Vaping and e-cigarettes have become such a dangerous trend among youth, that the Food and Drug Administration (FDA) believes it to have reached epidemic proportions according to FDA Commissioner Scott Gottlieb.

There is evidence that nicotine, a highly addictive substance found in cigarettes and vapes, can harm the brain development of teenagers. Studies have also shown that vaping in earlier years has a stronger link to later use of regular cigarettes and other tobacco products, according to the American Cancer Society.

“This troubling reality is prompting us to take even more forceful action” – such as ending the sales of flavored e-cigarettes, banning flavors in cigars, banning the market of e-cigarette products to children and finally, banning menthol flavor for cigarettes and cigars – “to stem this dangerous trend,” Gottlieb said.  

This new ban will restrict flavors that appeal to kids, such as cherry and vanilla, from being sold in retail stores and some online manufacturers. Following the proposals, the FDA took action in September 2018 to begin the process by issuing out warning letters and fines to retailers who illegally sold e-cigarette products to minors, according to the American Cancer Society. Still, some Chapman students believe that this proposal won’t have much of an impact on the vaping habits for young people.

Juul user Alyssa Houston, 20, is below California’s 21+ legal age to buy any tobacco-related products. But Houston either has her older friends buy Juul pods for her or she goes to select gas stations where she knows that she won’t get carded, she said.

“Personally, I only like mint so I’m not affected by [the ban] but I feel like people [who are affected] will still find a way to get the flavors they like,” said the junior communications major.

Though the proposal was made to deter recreational use by kids, limiting flavors and methods in which students get their e-cigarette supplies appears to be insufficient to curb existing addictions for some.

After being introduced to a Juul through a friend during her senior year of high school, Houston said she has been hooked ever since.

Smoking her Juul has become more about the habit and less about the sensation, she said. While the Juul gives her the occasional head rush, “after hitting it all day long, it eventually doesn’t faze you,” Houston said.

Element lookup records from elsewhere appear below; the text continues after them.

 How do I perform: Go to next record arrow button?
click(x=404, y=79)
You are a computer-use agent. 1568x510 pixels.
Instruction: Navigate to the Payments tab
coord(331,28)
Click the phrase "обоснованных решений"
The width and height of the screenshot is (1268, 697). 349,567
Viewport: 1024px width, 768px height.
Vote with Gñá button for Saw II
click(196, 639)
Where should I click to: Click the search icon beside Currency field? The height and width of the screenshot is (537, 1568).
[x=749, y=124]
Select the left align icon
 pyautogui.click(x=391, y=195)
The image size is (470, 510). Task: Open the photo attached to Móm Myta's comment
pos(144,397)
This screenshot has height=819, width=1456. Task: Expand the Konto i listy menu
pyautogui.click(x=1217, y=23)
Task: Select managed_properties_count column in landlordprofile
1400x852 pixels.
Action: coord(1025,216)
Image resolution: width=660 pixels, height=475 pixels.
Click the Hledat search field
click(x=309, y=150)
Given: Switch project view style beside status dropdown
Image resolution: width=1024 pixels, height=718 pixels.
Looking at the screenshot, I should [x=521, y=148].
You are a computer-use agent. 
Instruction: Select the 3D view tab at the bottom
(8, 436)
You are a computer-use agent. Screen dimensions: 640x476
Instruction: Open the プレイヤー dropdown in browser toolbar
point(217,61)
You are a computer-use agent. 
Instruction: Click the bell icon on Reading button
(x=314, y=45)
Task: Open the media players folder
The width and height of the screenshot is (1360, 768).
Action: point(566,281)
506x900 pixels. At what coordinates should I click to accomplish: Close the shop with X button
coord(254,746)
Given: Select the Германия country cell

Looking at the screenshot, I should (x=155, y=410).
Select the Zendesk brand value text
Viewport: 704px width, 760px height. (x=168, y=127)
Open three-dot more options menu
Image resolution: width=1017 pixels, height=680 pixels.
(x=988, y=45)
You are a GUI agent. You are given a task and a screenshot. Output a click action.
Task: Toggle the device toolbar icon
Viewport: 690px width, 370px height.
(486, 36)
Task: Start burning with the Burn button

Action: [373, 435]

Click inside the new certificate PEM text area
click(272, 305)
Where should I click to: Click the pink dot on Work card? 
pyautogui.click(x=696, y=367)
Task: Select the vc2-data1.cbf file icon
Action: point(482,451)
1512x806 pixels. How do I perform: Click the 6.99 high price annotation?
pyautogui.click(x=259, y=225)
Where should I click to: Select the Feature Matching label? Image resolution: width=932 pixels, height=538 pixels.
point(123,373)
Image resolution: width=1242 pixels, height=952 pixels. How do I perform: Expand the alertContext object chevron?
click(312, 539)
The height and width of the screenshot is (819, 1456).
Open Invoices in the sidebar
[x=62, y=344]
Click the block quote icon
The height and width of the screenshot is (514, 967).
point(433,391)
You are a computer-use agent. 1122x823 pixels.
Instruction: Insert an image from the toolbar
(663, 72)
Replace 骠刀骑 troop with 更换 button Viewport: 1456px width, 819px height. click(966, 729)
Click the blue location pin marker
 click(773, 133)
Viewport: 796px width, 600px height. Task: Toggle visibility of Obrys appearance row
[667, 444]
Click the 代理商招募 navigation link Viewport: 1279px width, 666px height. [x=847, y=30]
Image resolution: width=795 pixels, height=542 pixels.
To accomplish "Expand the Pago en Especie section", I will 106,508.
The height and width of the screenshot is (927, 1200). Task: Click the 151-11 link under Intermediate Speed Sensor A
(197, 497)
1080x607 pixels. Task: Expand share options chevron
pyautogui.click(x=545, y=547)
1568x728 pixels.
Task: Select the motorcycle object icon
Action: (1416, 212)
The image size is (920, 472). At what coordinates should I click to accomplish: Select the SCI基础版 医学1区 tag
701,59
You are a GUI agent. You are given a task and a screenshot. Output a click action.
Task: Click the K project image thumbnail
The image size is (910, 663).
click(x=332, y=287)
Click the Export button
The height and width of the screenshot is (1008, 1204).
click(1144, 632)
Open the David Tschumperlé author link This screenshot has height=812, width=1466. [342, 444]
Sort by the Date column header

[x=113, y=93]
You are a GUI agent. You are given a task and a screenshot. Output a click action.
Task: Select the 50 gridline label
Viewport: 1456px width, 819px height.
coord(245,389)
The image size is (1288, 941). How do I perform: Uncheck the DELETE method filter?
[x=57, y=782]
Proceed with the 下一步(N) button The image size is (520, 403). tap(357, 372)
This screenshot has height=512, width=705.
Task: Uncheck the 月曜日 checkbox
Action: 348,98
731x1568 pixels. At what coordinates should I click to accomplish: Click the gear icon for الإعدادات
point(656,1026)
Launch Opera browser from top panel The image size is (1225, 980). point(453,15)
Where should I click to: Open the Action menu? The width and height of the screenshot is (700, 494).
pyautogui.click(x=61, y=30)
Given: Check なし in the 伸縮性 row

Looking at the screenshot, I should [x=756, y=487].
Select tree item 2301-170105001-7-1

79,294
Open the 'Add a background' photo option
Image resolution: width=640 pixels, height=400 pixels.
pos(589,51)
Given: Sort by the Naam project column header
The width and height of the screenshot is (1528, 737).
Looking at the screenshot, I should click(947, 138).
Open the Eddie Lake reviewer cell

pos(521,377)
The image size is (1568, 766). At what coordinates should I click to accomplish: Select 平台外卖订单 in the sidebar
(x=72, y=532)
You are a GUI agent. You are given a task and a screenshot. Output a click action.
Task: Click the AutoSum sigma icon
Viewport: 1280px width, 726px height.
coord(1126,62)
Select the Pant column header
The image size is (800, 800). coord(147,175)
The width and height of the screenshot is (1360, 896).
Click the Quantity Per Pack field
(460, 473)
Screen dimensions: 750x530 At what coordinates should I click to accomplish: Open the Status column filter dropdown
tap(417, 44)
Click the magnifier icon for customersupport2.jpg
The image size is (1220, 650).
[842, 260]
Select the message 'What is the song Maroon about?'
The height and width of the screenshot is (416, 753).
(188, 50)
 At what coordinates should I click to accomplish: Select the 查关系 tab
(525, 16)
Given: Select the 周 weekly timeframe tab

Then, there’s the habit: “There’s just a feeling of having (a Juul pen) – it’s like having your cell phone on you,” Houston said.

Raising the age restriction from 18 to 21 for California back in 2016 was the first attempt to impede the rising popularity of e-cigarettes among youth. However, age laws are becoming futile as students have found ways to bypass the rules.

Houston agrees that e-cigarette usage and kids are not a good combination. “I know people who will do it in the movie theaters and stuff but it’s like, have respect for other people. Also, when there are kids around I feel bad so I don’t do it around them,”  Houston said.

While Houston restricts her Juul use around kids, she thinks Juuling is just a new trend in society, she said.

“It’s sad that little kids are doing it but I also think that there’s always something new that comes out that’s not good for kids and it’s better that it’s this than something worse,” Houston said.

The most important thing when it comes to vaping is finding the right merchant, said Tori Erikson, a freshman biology major.

Erikson began vaping with a mod (a bigger type of e-cigarette) when she was 17-years-old.  

“Once the law passed [that changed the age restriction], a lot of shop owners would still sell to their past customers,” Erikson said.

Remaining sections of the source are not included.